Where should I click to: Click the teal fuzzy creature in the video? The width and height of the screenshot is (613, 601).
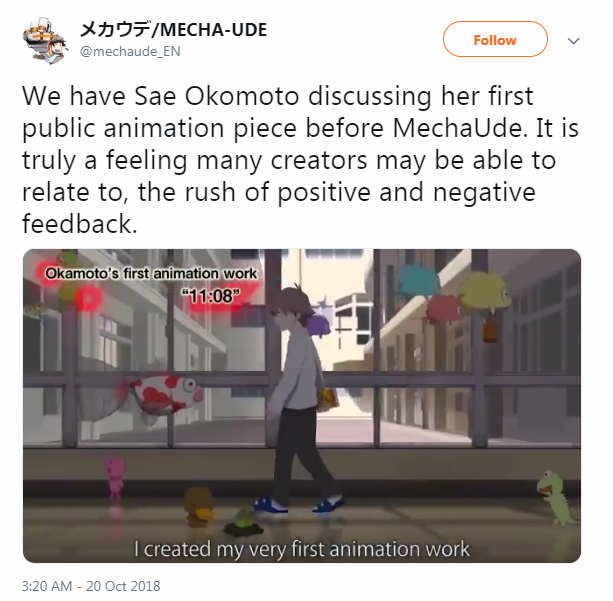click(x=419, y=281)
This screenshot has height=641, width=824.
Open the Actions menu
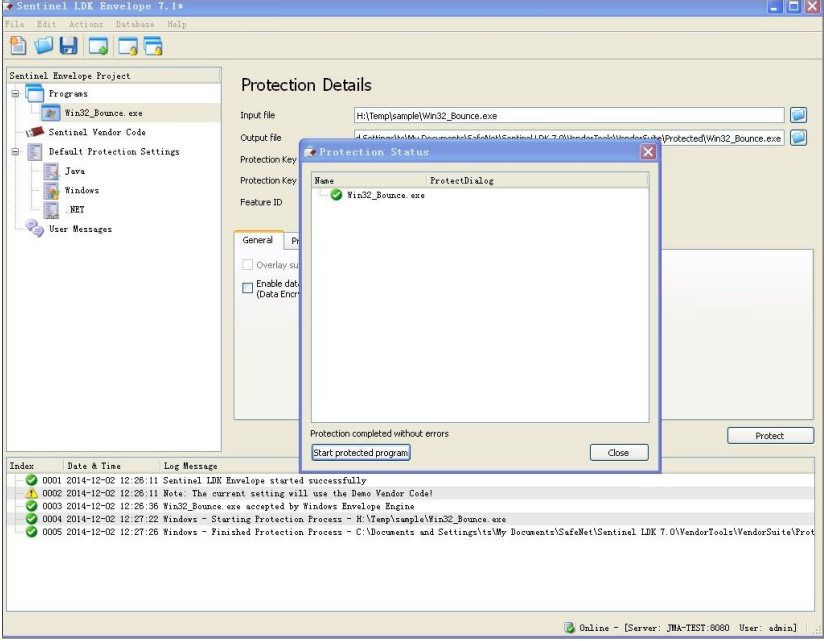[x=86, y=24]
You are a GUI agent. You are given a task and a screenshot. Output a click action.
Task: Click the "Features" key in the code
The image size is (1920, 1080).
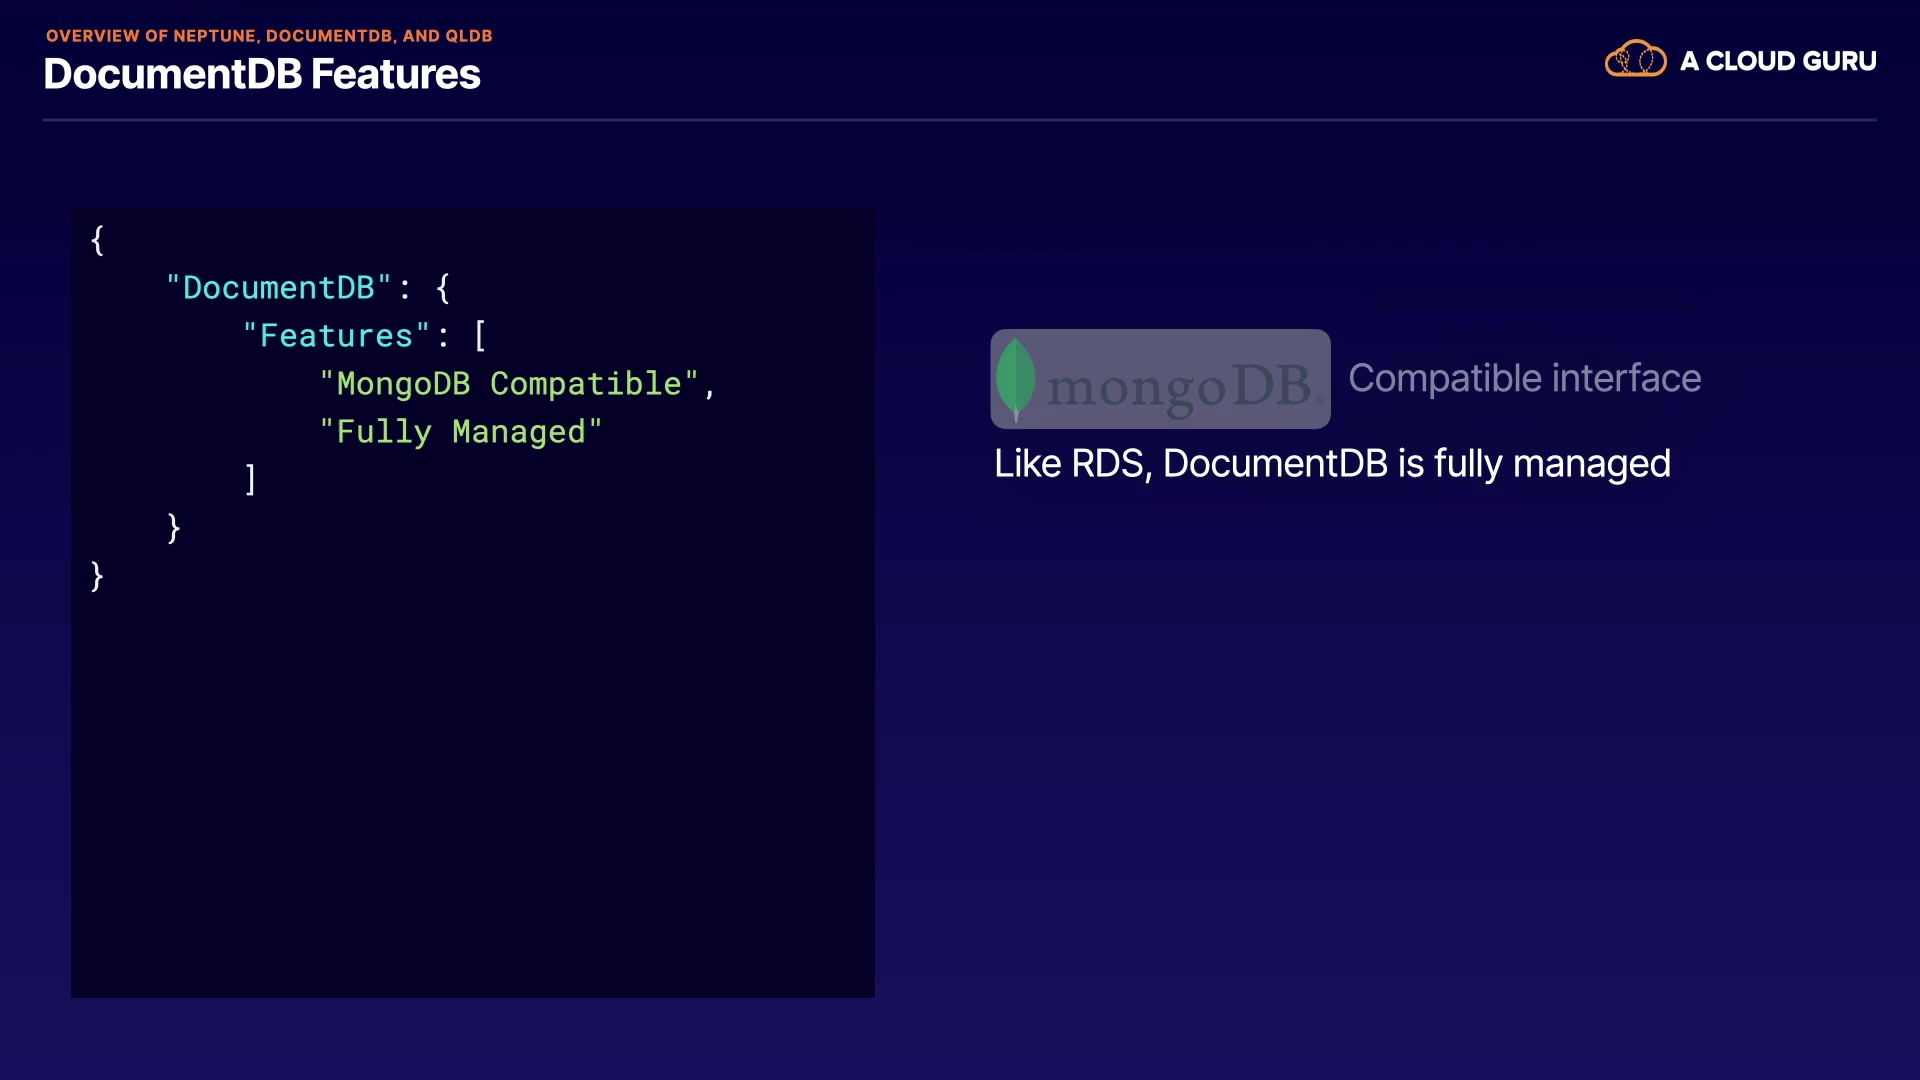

**Exercise aim**
Rewrite the lines above with every "screenshot" changed to "screen image" and nothing else altered. Leave the pictures out.

**Exercise solution**
Where should I click to: Click the teal fuzzy creature in the video? The width and height of the screen image is (613, 601).
click(x=419, y=281)
This screen image has height=641, width=824.
Open the Actions menu
[x=86, y=24]
You are a GUI agent. You are given a task and a screen image. Output a click action.
Task: Click the "Features" key in the code
The image size is (1920, 1080).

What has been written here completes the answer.